◆ **PROBLEM STATEMENT**:
Copy out the listing below word for word, leaving the pictures out.

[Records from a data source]
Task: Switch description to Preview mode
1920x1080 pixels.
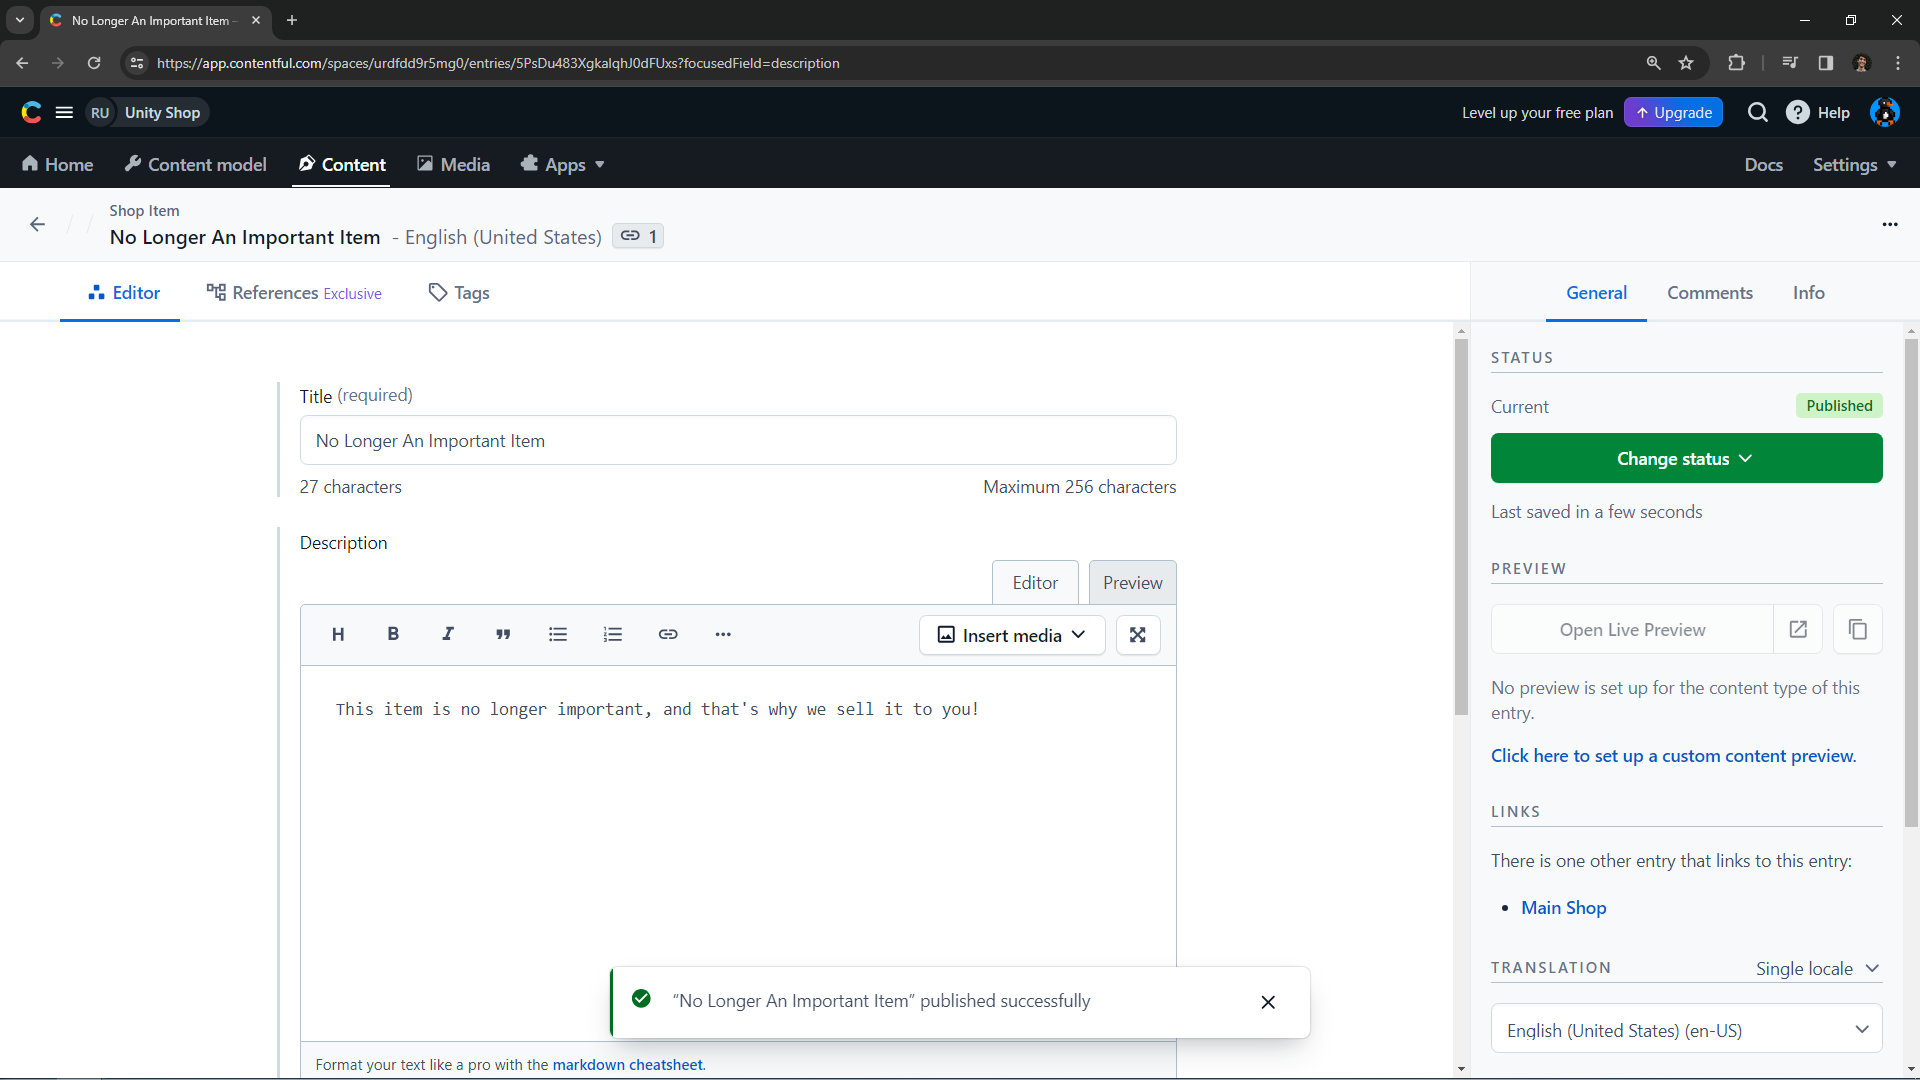Action: point(1132,583)
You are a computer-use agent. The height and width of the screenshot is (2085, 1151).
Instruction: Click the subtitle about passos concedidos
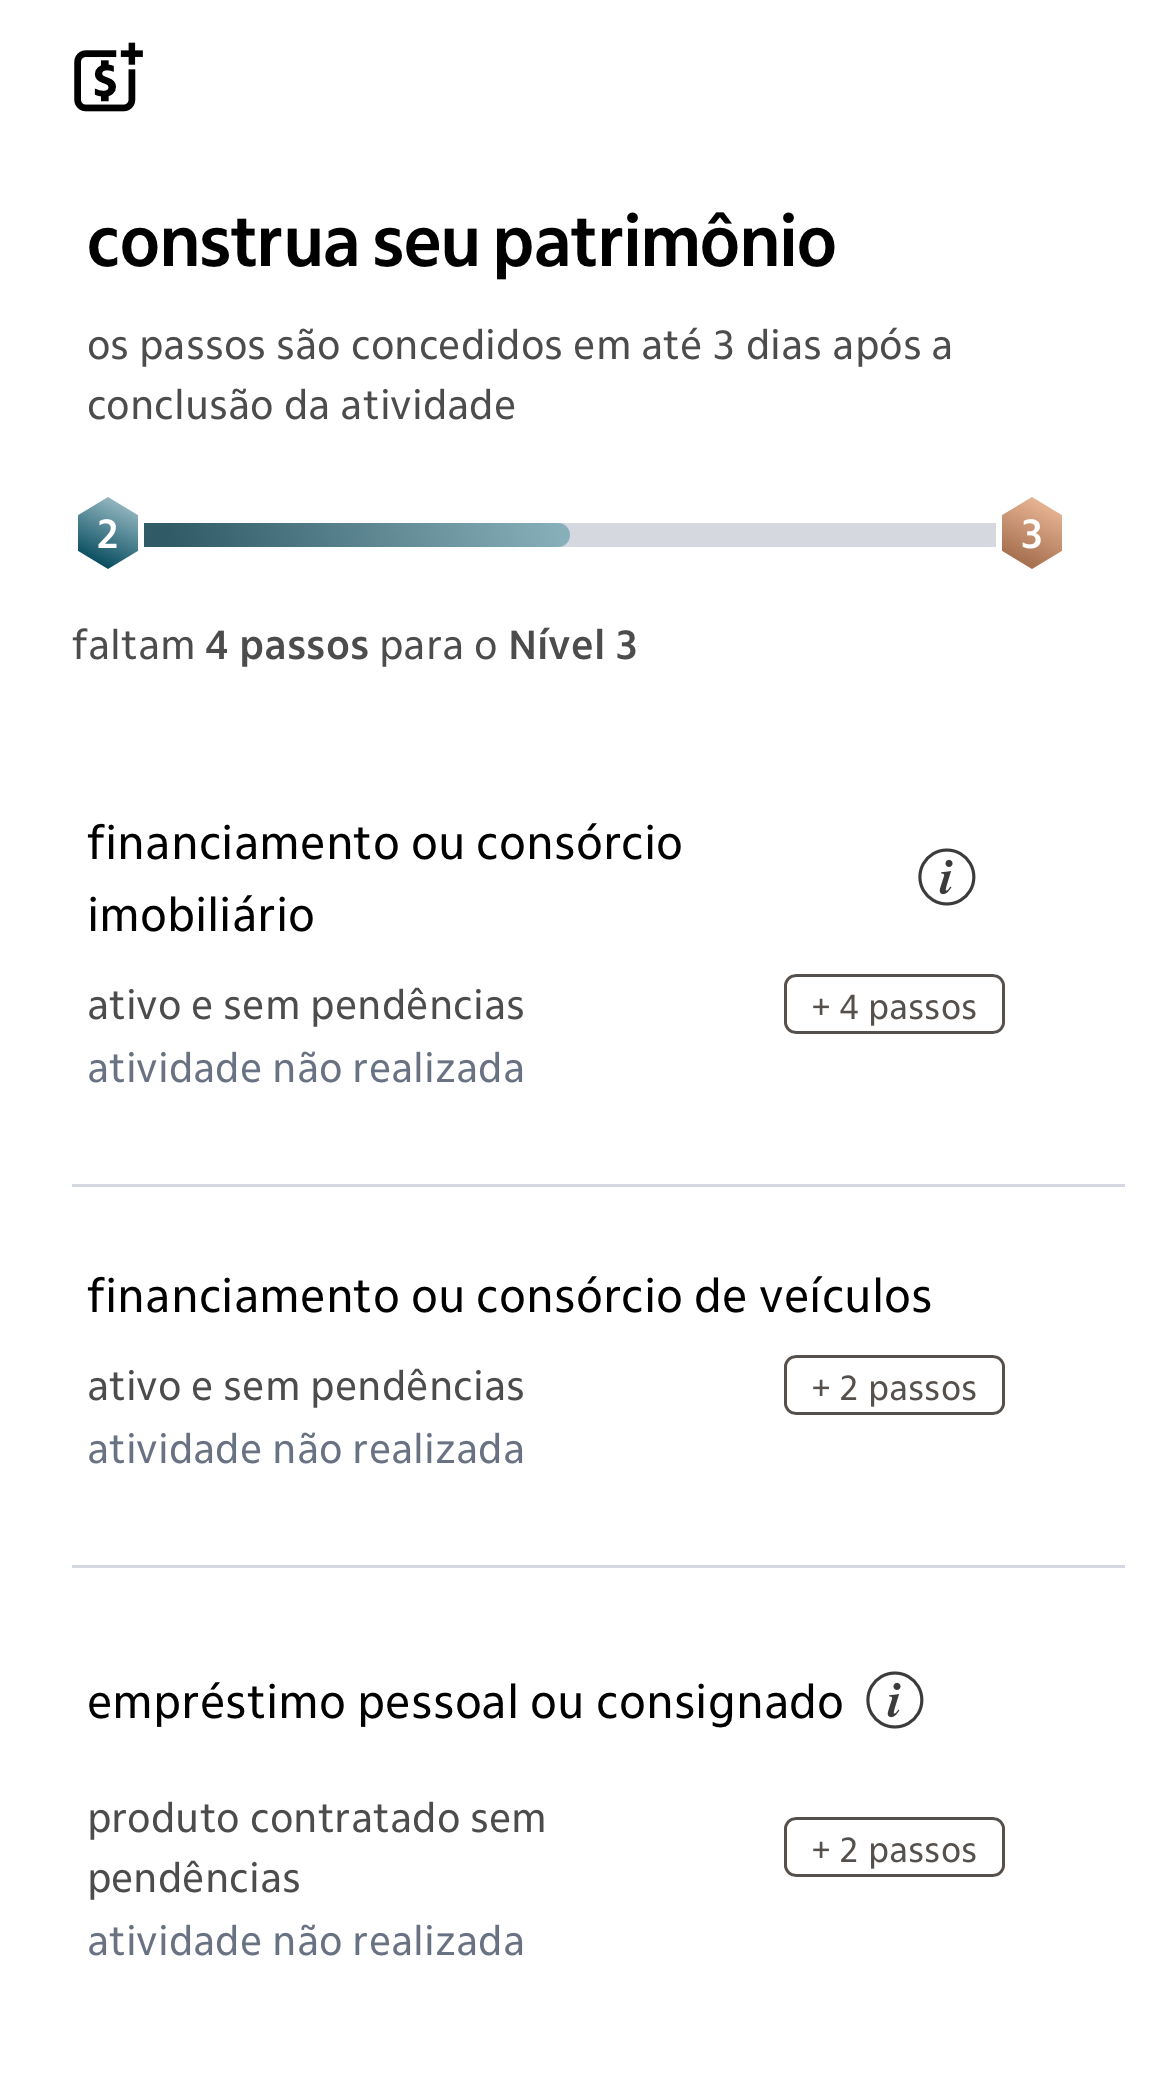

◆ **RESPONSE**:
Task: Switch description to Preview mode
1920x1080 pixels.
Action: point(1132,583)
You are a computer-use agent. The height and width of the screenshot is (2085, 1151).
Instruction: Click the subtitle about passos concedidos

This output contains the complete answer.